> The problem
Restate the entries word for word, leaving nothing out.

==== Available data

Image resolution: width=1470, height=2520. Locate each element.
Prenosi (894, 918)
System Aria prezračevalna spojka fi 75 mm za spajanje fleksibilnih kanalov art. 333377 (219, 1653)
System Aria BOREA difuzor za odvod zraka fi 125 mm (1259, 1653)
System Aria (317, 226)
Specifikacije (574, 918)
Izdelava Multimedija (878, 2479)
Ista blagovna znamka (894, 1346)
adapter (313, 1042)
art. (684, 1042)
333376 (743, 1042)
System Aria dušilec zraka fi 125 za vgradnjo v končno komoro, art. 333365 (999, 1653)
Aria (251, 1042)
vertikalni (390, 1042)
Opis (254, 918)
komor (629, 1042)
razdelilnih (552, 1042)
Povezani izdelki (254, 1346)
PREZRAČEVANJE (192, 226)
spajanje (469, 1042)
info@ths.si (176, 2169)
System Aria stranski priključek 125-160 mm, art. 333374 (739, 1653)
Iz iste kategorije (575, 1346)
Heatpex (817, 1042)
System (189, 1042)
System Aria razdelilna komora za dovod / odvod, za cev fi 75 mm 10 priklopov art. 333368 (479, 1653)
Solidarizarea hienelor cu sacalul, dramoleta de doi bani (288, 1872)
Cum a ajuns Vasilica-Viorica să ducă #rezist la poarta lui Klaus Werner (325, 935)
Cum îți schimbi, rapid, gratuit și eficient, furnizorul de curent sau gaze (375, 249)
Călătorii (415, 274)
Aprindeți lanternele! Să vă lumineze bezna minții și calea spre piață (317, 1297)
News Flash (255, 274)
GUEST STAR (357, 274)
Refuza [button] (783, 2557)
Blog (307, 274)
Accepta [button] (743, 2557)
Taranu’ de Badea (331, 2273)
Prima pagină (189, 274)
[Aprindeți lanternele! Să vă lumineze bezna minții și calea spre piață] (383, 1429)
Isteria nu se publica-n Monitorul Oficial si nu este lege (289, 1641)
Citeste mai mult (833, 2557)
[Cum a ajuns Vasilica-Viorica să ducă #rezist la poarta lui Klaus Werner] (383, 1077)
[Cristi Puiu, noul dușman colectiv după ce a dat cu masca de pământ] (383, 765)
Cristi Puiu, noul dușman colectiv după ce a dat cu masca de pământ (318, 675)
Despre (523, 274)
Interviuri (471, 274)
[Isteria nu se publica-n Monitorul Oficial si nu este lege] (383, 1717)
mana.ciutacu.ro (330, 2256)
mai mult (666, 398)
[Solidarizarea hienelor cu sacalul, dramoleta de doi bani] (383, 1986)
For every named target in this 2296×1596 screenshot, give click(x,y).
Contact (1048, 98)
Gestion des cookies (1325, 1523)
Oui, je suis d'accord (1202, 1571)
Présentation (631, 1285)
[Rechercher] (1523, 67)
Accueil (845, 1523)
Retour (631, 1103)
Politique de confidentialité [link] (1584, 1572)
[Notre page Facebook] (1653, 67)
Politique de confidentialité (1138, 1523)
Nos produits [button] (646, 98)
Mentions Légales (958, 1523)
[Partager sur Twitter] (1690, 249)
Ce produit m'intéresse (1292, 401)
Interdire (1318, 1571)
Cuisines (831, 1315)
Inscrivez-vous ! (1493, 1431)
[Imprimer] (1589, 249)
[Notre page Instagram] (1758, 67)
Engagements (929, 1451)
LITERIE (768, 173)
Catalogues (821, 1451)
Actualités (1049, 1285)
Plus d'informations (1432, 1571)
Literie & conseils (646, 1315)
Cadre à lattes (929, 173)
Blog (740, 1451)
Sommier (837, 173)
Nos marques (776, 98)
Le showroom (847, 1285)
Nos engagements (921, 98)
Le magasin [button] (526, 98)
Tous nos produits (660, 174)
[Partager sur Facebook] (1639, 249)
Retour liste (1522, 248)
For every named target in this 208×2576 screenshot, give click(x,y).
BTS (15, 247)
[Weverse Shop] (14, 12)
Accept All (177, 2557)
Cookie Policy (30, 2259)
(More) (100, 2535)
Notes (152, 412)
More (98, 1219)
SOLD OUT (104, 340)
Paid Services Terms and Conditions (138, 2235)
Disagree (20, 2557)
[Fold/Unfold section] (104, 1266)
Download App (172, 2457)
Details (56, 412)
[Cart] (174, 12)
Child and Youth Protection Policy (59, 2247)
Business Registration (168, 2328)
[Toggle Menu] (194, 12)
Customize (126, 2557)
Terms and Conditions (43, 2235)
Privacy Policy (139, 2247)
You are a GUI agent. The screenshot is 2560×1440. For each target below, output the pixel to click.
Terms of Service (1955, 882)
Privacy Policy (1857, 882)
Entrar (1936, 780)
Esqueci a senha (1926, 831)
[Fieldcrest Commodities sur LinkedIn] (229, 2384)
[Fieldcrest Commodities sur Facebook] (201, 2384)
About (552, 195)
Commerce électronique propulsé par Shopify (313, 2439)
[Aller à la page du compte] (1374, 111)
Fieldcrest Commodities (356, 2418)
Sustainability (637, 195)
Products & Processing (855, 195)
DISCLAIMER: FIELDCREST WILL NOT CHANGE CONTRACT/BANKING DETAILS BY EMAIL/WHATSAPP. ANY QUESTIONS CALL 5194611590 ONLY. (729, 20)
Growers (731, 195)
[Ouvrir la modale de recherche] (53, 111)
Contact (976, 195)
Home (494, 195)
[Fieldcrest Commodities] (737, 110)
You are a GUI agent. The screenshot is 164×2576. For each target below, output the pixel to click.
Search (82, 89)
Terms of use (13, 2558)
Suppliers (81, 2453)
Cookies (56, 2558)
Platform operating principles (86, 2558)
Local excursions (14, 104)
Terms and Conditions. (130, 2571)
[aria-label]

========

> Task response
Image resolution: width=1470, height=2520. Locate each element.
Prenosi (894, 918)
System Aria prezračevalna spojka fi 75 mm za spajanje fleksibilnih kanalov art. 333377 (219, 1653)
System Aria BOREA difuzor za odvod zraka fi 125 mm (1259, 1653)
System Aria (317, 226)
Specifikacije (574, 918)
Izdelava Multimedija (878, 2479)
Ista blagovna znamka (894, 1346)
adapter (313, 1042)
art. (684, 1042)
333376 (743, 1042)
System Aria dušilec zraka fi 125 za vgradnjo v končno komoro, art. 333365 (999, 1653)
Aria (251, 1042)
vertikalni (390, 1042)
Opis (254, 918)
komor (629, 1042)
razdelilnih (552, 1042)
Povezani izdelki (254, 1346)
PREZRAČEVANJE (192, 226)
spajanje (469, 1042)
info@ths.si (176, 2169)
System Aria stranski priključek 125-160 mm, art. 333374 (739, 1653)
Iz iste kategorije (575, 1346)
Heatpex (817, 1042)
System (189, 1042)
System Aria razdelilna komora za dovod / odvod, za cev fi 75 mm 10 priklopov art. 333368 (479, 1653)
Solidarizarea hienelor cu sacalul, dramoleta de doi bani (288, 1872)
Cum a ajuns Vasilica-Viorica să ducă #rezist la poarta lui Klaus Werner (325, 935)
Cum îți schimbi, rapid, gratuit și eficient, furnizorul de curent sau gaze (375, 249)
Călătorii (415, 274)
Aprindeți lanternele! Să vă lumineze bezna minții și calea spre piață (317, 1297)
News Flash (255, 274)
GUEST STAR (357, 274)
Refuza [button] (783, 2557)
Blog (307, 274)
Accepta [button] (743, 2557)
Taranu’ de Badea (331, 2273)
Prima pagină (189, 274)
[Aprindeți lanternele! Să vă lumineze bezna minții și calea spre piață] (383, 1429)
Isteria nu se publica-n Monitorul Oficial si nu este lege (289, 1641)
Citeste mai mult (833, 2557)
[Cum a ajuns Vasilica-Viorica să ducă #rezist la poarta lui Klaus Werner] (383, 1077)
[Cristi Puiu, noul dușman colectiv după ce a dat cu masca de pământ] (383, 765)
Cristi Puiu, noul dușman colectiv după ce a dat cu masca de pământ (318, 675)
Despre (523, 274)
Interviuri (471, 274)
[Isteria nu se publica-n Monitorul Oficial si nu este lege] (383, 1717)
mana.ciutacu.ro (330, 2256)
mai mult (666, 398)
[Solidarizarea hienelor cu sacalul, dramoleta de doi bani] (383, 1986)
For every named target in this 2296×1596 screenshot, give click(x,y).
Contact (1048, 98)
Gestion des cookies (1325, 1523)
Oui, je suis d'accord (1202, 1571)
Présentation (631, 1285)
[Rechercher] (1523, 67)
Accueil (845, 1523)
Retour (631, 1103)
Politique de confidentialité [link] (1584, 1572)
[Notre page Facebook] (1653, 67)
Politique de confidentialité (1138, 1523)
Nos produits [button] (646, 98)
Mentions Légales (958, 1523)
[Partager sur Twitter] (1690, 249)
Ce produit m'intéresse (1292, 401)
Interdire (1318, 1571)
Cuisines (831, 1315)
Inscrivez-vous ! (1493, 1431)
[Imprimer] (1589, 249)
[Notre page Instagram] (1758, 67)
Engagements (929, 1451)
LITERIE (768, 173)
Catalogues (821, 1451)
Actualités (1049, 1285)
Plus d'informations (1432, 1571)
Literie & conseils (646, 1315)
Cadre à lattes (929, 173)
Blog (740, 1451)
Sommier (837, 173)
Nos marques (776, 98)
Le showroom (847, 1285)
Nos engagements (921, 98)
Le magasin [button] (526, 98)
Tous nos produits (660, 174)
[Partager sur Facebook] (1639, 249)
Retour liste (1522, 248)
For every named target in this 208×2576 screenshot, give click(x,y).
BTS (15, 247)
[Weverse Shop] (14, 12)
Accept All (177, 2557)
Cookie Policy (30, 2259)
(More) (100, 2535)
Notes (152, 412)
More (98, 1219)
SOLD OUT (104, 340)
Paid Services Terms and Conditions (138, 2235)
Disagree (20, 2557)
[Fold/Unfold section] (104, 1266)
Download App (172, 2457)
Details (56, 412)
[Cart] (174, 12)
Child and Youth Protection Policy (59, 2247)
Business Registration (168, 2328)
[Toggle Menu] (194, 12)
Customize (126, 2557)
Terms and Conditions (43, 2235)
Privacy Policy (139, 2247)
You are a GUI agent. The screenshot is 2560×1440. For each target below, output the pixel to click.
Terms of Service (1955, 882)
Privacy Policy (1857, 882)
Entrar (1936, 780)
Esqueci a senha (1926, 831)
[Fieldcrest Commodities sur LinkedIn] (229, 2384)
[Fieldcrest Commodities sur Facebook] (201, 2384)
About (552, 195)
Commerce électronique propulsé par Shopify (313, 2439)
[Aller à la page du compte] (1374, 111)
Fieldcrest Commodities (356, 2418)
Sustainability (637, 195)
Products & Processing (855, 195)
DISCLAIMER: FIELDCREST WILL NOT CHANGE CONTRACT/BANKING DETAILS BY EMAIL/WHATSAPP. ANY QUESTIONS CALL 5194611590 ONLY. (729, 20)
Growers (731, 195)
[Ouvrir la modale de recherche] (53, 111)
Contact (976, 195)
Home (494, 195)
[Fieldcrest Commodities] (737, 110)
You are a GUI agent. The screenshot is 164×2576. For each target below, output the pixel to click.
Search (82, 89)
Terms of use (13, 2558)
Suppliers (81, 2453)
Cookies (56, 2558)
Platform operating principles (86, 2558)
Local excursions (14, 104)
Terms and Conditions. (130, 2571)
[aria-label]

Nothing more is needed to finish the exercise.